3. Infer with confidence!#
We can now use the score instance to infer with confidence scores!
test_data = torch.rand(5, *sample_shape)
out, conformity = score(test_data)
The first tensor out is (almost) exactly what net(test_data)
would have yielded without confidence scores. It corresponds to the
logits for every sample and every class.
The conformity tensor has the same shape as out: it
represents, for every sample, the conformity assigned to every
class (some methods provide class-specific results, unlike
KNN).
preds = out.argmax(1)
confs = conformity[:, 0] # KNN is constant across classes
for i, (pred, conf) in enumerate(zip(preds, confs, strict=True)):
print(f"Sample {i}: predicted {pred} with confidence {conf}")
Sample 0: predicted 6 with confidence -0.05027196183800697
Sample 1: predicted 6 with confidence -0.08342856913805008
Sample 2: predicted 6 with confidence -0.05249234288930893
Sample 3: predicted 6 with confidence -0.10877114534378052
Sample 4: predicted 5 with confidence -0.07776926457881927
Note, as mentioned in Confidence Scores, that scores are not necessarily between \(0\) and \(1\), and that only order matters.
If you wish to use these scores to perform OoD Detection and compare different algorithms, read Visualizing & Evaluating OoD Detection algorithms.
[Bonus] Profiling#
The timer attribute contains
information about execution times. Querying its
report attribute shows a complete
report over the object’s lifetime.
score.timer.report # Report execution times
ScoreTimer report for
KNN(act_norm=2.0, index_metric='l2',
k=2, mode='raw')
at 0x7e223b376270
┏━━━━━━━━━━━━━┳━━━━━━━━━━━┳━━━━━━━━━━┓
┃ Operation ┃ # samples ┃ Duration ┃
┡━━━━━━━━━━━━━╇━━━━━━━━━━━╇━━━━━━━━━━┩
│ inference │ 5 │ 37.49 ms │
│ calibration │ 10 │ 85.50 ms │
╰─────────────┴───────────┴──────────╯
Entries are listed from newest to
oldest
Total running time of the script: (0 minutes 0.498 seconds)

- _Stated problem 1_
In the confidence-scoring tutorial, why does the code keep only the first column of the conformity tensor when it prints each sample's confidence? Answer in one to three sentences.
- _Stated problem 2_
Answer these questions from the confidence-scoring tutorial:
(a) What does the first tensor, out, correspond to?
(b) What class was predicted for Sample 4?
(c) In the profiling report, how many samples did the calibration operation cover, and how long did it take?

- _Data provided_
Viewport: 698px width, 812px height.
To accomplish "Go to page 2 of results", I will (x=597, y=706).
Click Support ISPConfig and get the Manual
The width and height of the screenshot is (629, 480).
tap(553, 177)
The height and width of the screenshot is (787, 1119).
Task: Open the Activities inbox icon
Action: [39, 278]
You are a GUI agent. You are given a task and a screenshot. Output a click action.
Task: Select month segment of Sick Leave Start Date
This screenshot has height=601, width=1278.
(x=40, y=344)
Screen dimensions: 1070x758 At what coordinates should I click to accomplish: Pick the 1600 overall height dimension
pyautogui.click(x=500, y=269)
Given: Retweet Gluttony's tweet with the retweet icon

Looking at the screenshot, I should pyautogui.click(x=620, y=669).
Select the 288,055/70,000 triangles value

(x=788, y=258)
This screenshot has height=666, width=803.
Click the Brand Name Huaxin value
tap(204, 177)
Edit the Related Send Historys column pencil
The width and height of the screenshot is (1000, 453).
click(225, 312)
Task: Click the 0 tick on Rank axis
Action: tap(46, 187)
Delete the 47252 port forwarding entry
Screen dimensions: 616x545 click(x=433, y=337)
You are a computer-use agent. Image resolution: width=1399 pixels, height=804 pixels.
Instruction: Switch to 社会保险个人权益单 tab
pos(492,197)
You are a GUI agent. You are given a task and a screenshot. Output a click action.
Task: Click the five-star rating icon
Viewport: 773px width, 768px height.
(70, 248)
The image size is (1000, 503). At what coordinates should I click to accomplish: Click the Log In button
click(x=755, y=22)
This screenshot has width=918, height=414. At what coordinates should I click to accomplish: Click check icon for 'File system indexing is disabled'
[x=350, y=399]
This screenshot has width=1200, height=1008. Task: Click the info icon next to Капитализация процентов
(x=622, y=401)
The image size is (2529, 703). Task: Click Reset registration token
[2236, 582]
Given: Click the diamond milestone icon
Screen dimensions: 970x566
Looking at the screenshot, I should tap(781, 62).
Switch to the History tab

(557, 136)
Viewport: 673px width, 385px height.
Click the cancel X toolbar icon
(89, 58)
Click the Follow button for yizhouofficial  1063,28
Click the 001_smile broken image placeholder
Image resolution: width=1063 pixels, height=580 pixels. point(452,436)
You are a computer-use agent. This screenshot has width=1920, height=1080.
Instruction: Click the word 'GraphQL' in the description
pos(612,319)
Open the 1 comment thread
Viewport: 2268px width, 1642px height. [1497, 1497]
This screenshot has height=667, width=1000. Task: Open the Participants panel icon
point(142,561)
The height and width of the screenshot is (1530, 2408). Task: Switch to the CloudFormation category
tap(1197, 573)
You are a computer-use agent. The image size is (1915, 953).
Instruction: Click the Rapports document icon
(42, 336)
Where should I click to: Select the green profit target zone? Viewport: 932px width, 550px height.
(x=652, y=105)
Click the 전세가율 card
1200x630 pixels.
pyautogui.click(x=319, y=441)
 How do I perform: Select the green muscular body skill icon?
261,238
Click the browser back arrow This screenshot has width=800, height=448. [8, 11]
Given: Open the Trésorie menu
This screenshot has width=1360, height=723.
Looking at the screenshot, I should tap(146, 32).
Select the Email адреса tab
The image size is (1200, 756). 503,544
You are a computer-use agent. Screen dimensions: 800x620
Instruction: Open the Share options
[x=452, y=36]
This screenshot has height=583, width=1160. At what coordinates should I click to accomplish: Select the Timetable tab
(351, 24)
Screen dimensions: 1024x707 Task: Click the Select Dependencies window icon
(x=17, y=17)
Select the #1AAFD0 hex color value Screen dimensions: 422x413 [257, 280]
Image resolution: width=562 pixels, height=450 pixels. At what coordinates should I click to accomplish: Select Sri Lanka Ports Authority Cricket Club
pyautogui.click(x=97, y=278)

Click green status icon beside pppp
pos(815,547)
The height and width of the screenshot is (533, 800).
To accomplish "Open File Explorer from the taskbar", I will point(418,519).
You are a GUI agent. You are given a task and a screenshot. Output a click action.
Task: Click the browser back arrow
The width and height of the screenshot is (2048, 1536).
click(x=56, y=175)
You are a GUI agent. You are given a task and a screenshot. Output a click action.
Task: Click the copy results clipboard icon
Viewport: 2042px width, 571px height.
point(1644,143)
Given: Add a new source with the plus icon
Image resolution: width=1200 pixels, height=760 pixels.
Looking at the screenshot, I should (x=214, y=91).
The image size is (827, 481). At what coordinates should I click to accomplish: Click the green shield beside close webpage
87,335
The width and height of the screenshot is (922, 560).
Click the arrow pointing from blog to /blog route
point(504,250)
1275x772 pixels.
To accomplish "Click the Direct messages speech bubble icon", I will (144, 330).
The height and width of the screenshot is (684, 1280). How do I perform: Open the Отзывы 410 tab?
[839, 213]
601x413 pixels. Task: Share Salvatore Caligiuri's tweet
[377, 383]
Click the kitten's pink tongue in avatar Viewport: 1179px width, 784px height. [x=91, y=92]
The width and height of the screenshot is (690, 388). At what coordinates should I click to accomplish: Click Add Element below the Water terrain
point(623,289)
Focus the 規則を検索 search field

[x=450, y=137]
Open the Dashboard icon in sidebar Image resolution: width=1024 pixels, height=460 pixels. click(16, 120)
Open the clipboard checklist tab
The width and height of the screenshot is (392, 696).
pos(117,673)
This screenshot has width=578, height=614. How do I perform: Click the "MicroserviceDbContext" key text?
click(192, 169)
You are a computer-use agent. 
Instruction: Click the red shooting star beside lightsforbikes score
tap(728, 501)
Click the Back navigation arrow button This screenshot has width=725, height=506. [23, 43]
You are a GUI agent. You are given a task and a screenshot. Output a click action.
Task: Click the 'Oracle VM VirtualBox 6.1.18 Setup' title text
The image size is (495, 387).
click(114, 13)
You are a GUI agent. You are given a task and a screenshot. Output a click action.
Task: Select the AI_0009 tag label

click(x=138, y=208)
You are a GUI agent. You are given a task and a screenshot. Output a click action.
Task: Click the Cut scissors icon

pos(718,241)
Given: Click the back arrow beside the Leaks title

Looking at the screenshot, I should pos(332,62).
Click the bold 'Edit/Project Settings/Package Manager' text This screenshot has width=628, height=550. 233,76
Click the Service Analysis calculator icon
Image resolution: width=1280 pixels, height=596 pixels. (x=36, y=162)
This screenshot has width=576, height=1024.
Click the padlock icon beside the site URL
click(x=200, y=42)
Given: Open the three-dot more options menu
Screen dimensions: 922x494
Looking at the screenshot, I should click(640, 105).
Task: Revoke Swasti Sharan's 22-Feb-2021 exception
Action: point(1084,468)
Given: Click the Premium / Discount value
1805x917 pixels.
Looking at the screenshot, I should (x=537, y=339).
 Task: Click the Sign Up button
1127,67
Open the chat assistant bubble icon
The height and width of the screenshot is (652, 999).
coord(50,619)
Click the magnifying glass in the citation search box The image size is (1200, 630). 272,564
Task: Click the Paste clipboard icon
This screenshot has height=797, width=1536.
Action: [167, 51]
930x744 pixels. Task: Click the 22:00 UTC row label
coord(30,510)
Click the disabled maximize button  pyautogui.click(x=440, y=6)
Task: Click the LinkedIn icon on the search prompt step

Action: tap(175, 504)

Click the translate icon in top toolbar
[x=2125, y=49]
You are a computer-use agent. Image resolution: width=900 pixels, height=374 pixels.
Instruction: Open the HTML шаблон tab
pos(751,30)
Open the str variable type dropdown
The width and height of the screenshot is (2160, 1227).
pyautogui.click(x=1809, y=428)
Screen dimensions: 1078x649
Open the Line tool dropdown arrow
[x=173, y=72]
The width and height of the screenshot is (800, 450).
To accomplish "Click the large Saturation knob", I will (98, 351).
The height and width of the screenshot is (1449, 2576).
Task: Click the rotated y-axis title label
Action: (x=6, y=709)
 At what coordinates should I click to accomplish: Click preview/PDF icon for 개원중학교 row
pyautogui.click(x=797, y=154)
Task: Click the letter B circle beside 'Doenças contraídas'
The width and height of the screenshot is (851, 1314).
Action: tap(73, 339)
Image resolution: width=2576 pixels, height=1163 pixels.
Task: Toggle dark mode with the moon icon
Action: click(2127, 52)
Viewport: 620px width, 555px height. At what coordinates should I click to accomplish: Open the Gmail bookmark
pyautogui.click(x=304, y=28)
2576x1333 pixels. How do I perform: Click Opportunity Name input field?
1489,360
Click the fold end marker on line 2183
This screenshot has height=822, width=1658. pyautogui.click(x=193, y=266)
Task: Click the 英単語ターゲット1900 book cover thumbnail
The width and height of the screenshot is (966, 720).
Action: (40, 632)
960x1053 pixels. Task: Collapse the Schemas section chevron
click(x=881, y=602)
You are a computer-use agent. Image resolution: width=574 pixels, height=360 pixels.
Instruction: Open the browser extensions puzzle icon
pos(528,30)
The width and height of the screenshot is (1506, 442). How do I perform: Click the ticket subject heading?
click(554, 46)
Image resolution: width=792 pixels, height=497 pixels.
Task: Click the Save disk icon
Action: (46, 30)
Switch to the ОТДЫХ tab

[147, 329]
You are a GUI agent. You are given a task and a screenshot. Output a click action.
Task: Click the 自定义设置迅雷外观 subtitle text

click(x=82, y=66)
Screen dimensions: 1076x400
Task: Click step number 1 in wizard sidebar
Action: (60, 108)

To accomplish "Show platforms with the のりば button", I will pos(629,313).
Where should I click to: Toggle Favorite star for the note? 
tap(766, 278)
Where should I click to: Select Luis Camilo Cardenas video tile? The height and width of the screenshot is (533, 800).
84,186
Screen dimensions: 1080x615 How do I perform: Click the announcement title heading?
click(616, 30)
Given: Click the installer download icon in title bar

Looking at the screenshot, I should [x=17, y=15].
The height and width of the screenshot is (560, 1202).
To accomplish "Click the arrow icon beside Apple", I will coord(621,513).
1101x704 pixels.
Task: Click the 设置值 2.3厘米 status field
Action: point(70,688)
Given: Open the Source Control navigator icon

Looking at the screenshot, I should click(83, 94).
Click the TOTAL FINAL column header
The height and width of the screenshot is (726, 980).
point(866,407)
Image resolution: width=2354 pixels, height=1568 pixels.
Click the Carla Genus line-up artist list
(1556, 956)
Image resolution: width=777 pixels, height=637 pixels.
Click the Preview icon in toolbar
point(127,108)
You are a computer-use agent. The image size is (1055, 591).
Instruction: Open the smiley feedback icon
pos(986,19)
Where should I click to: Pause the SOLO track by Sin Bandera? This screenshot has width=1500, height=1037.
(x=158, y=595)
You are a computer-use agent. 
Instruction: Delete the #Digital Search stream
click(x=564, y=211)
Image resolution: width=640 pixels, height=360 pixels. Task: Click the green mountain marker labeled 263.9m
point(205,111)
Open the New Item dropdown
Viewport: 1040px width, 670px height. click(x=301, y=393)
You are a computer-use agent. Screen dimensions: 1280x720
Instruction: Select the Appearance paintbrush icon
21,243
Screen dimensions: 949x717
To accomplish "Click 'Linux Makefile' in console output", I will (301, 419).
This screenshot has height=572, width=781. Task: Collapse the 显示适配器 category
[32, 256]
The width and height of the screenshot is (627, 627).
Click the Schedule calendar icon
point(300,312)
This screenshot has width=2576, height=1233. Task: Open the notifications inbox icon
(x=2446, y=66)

- _Exercise response 1_
The code keeps only the first column because the KNN method gives the same conformity to every class. One column therefore already holds each sample's confidence. Other methods can give class-specific results.

- _Exercise response 2_
(a) It holds the logits for every sample and every class.
(b) Class 5.
(c) It covered 10 samples and took 85.50 ms.